No dia 2 de Homero de 170 (30.1.2024) realizamos nossa prédica positiva, dando continuidade à leitura comentada do Catecismo positivista, em sua nona conferência (dedicada ao regime público).
No sermão abordamos os temas da inter, da multi e da transdisciplinaridade.
A prédica foi transmitida nos canais Positivismo (aqui: https://acesse.dev/E6kXX) e Igreja Positivista Virtual (aqui: https://acesse.one/2ZifK). O sermão iniciou-se aos 36 min 07 s.

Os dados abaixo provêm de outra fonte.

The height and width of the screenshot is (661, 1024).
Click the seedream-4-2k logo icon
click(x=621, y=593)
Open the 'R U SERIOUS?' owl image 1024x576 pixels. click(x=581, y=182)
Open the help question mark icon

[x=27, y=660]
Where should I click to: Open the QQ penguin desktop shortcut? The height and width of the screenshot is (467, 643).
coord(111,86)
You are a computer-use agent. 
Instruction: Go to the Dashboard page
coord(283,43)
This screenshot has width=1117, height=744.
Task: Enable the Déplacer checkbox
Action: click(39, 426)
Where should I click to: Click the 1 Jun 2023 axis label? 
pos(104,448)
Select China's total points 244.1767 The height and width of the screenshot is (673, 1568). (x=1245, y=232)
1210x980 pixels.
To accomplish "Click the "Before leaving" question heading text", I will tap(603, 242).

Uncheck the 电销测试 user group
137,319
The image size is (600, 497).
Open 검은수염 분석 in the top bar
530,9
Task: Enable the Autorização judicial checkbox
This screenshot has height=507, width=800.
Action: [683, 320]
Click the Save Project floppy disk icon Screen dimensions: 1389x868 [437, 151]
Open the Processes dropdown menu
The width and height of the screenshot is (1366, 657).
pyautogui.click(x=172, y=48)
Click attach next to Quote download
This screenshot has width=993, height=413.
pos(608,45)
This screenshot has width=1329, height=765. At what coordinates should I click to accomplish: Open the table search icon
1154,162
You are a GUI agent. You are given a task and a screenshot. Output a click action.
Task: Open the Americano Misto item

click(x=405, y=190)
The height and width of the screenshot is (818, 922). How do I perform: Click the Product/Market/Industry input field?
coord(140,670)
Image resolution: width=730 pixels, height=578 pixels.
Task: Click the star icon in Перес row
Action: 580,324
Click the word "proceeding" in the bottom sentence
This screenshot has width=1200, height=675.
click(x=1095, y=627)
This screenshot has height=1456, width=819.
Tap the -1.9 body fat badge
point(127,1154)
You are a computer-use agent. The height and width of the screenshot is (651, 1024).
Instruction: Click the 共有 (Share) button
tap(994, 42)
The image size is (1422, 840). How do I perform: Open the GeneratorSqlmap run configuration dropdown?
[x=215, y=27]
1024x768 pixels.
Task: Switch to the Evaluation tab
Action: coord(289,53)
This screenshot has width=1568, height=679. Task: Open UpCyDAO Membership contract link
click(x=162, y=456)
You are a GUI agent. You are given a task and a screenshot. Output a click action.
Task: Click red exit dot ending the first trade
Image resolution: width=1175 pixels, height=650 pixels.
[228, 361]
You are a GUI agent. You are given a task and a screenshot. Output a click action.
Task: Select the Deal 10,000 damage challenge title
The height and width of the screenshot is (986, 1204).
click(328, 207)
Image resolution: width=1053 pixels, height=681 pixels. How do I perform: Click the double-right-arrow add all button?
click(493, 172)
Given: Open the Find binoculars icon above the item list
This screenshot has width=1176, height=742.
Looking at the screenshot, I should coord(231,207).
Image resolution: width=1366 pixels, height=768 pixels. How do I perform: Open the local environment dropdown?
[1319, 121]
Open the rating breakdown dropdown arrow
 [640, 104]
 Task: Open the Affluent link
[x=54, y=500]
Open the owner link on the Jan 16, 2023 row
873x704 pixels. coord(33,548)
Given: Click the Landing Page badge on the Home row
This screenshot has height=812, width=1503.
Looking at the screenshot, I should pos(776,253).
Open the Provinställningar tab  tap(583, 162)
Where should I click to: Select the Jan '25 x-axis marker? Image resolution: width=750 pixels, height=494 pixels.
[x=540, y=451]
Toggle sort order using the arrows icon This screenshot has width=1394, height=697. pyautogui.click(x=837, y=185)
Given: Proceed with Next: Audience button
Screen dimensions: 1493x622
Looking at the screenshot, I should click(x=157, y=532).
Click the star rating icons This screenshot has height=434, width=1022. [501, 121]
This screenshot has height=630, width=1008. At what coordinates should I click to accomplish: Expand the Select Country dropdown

As anotações que serviram de base para a exposição oral encontram-se reproduzidas abaixo.
* * *
Sobre inter, multi e transdisciplinaridade
- Alguns temas que há várias décadas têm sido enfatizados são o da inter, multi e transdisciplinaridade
o Basicamente esses temas são próprios a ambientes científicos, ou melhor, acadêmicos; nesse sentido, eles apresentam um aspecto cientificista e até academicista, quando se vinculam a questões puramente ou majoritariamente intelectualistas
o Entretanto, esses temas em si são importantes e, quando se desvinculam do aspecto intelectualista, eles passam a evidenciar grandes aplicações
- No ambiente acadêmico, a palavra “positivismo”, por motivos torpes, é sinônima de “unidisciplinaridade estrita”, ou seja, de aversão à inter, à multi e à transdisciplinaridade
o Entretanto, essa concepção é puramente preconceituosa e originada da má-fé de adversários, que buscam um bode expiatório fácil: nesse caso, é a má-fé “habitual”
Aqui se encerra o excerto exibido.